13. Pour away the pre-block solution and apply the primary antibody solution onto the membrane. Incubate on a shaking plate (at a low rpm) in a cold storage room over night.

14. Dilute secondary antibody, donkey anti-goat IgG-HRP: sc-2033 (Santa Cruz Biotechnology, Inc.): For 1:10 dilution, add 2μl antibody to 18μl 1% blocking buffer (1*TBS + 1% dry milk + 0,1% Tween®20, pH 7.5). Add 6μl of this solution to 30ml 1% blocking buffer. This results in 1:50 000 dilution. Make sure the components are well mixed.

15. Pour away the primary antibody solution. Wash with TBS+Tween®20 (1*TBS + 0,1% Tween®20) 2*1 min and then 3*5 min. Let the washings take place on a shaking table.

16. Apply the secondary antibody solution onto the membrane. Incubate for 60 min at room temperature on a shaking plate (at a low rpm).

17. Wash with TBS+Tween®20 2*1min and then 3*15 min.

18. Wash with TBS 4*5 min.

19. Dress the development cassette in plastic foil.

20. Mix the two solutions of the ECL (enhanced chemiluminescent) Plus Western Blotting Detection Reagents (GE Healthcare, formerly known as Amersham Biosciences) according to protocol, i.e. 40:1 (for example 20ml of reagent 1 and 500μl of reagent 2).

21. Incubate on a shaking plate for 5 min.

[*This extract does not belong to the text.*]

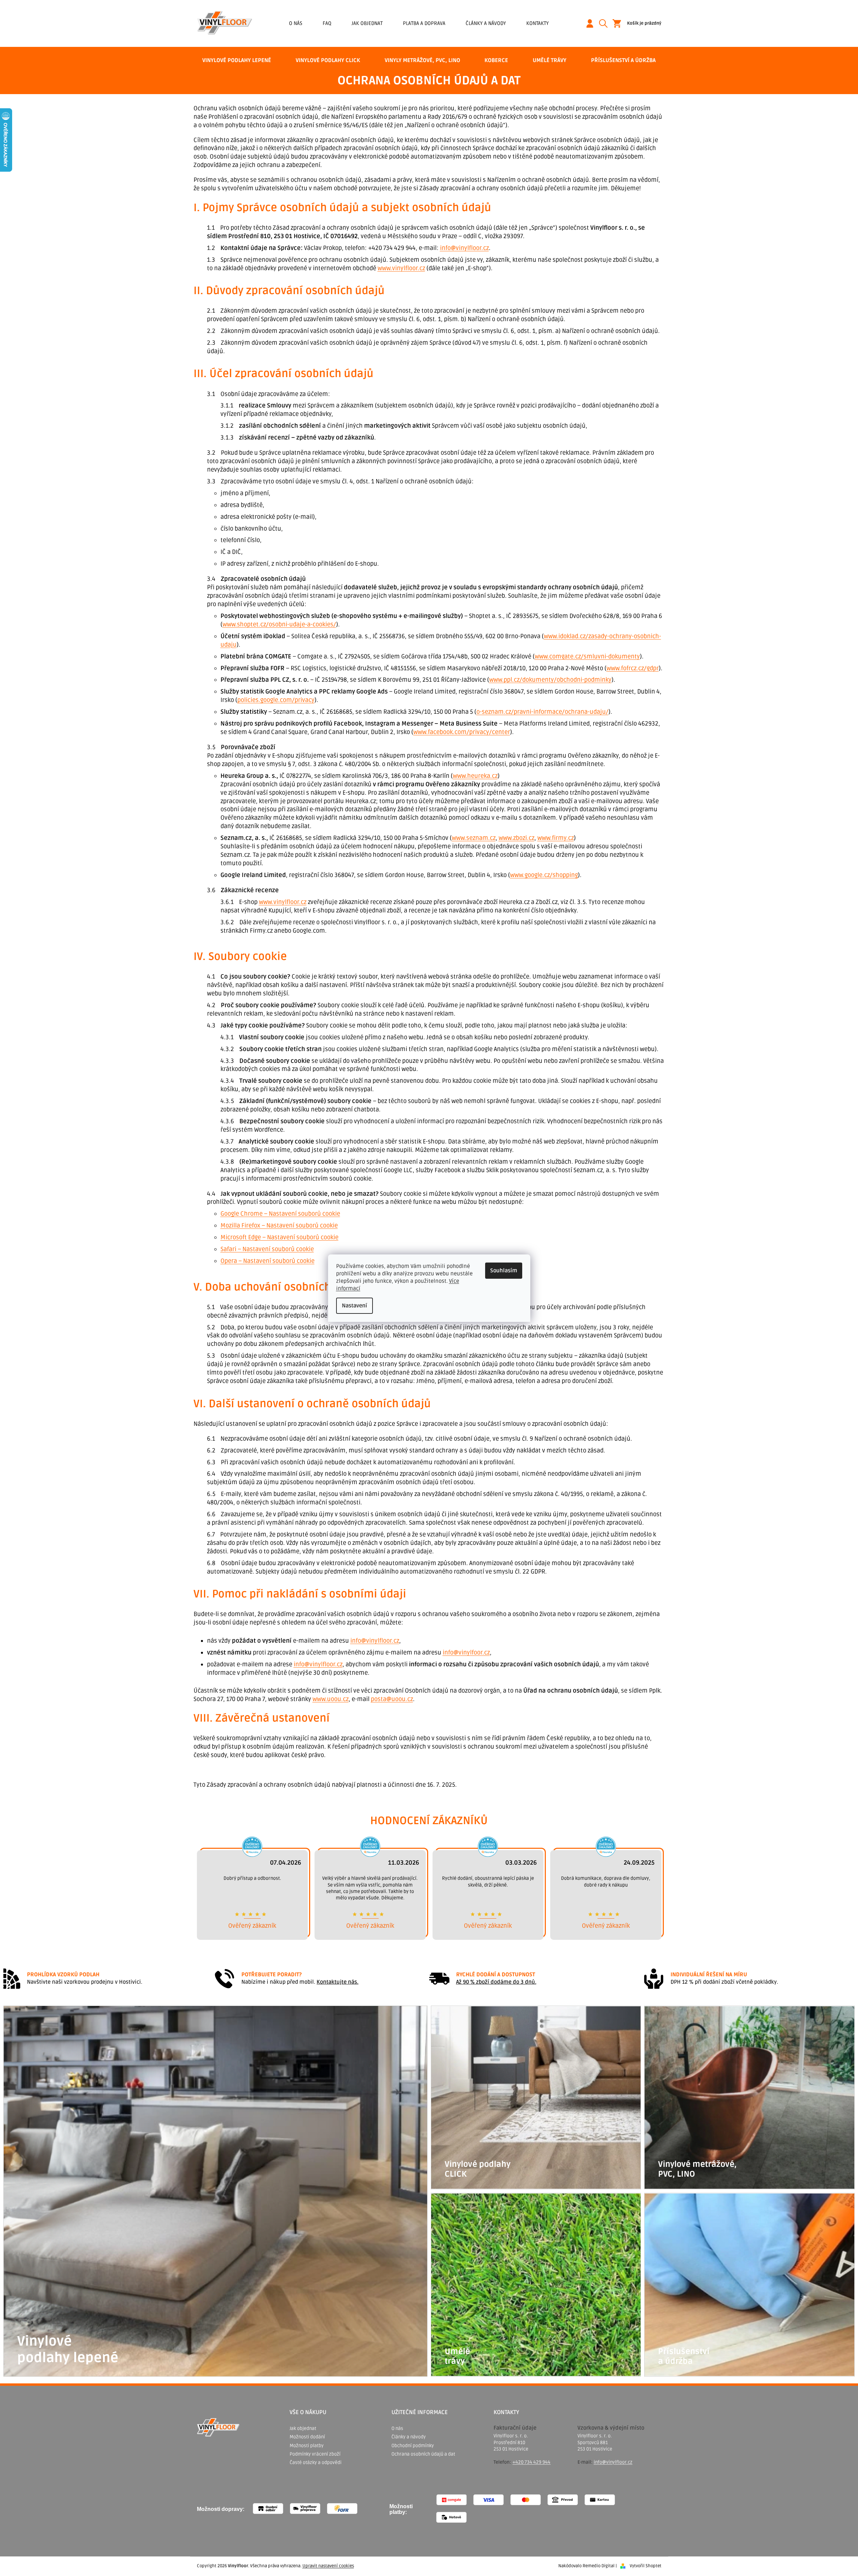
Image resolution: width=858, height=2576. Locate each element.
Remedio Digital (599, 2566)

22. Let excess liquid drop off the membrane. Place the membrane in the cassette and cover it with another layer of plastic foil.

23. Develop in a Curix 60 developing machine (Agfa) according to product instructions.

24. If the amount of protein in the bands is desired, density can then be measured by using a Chemidoc™ scanner (Bio-Rad Laboratories).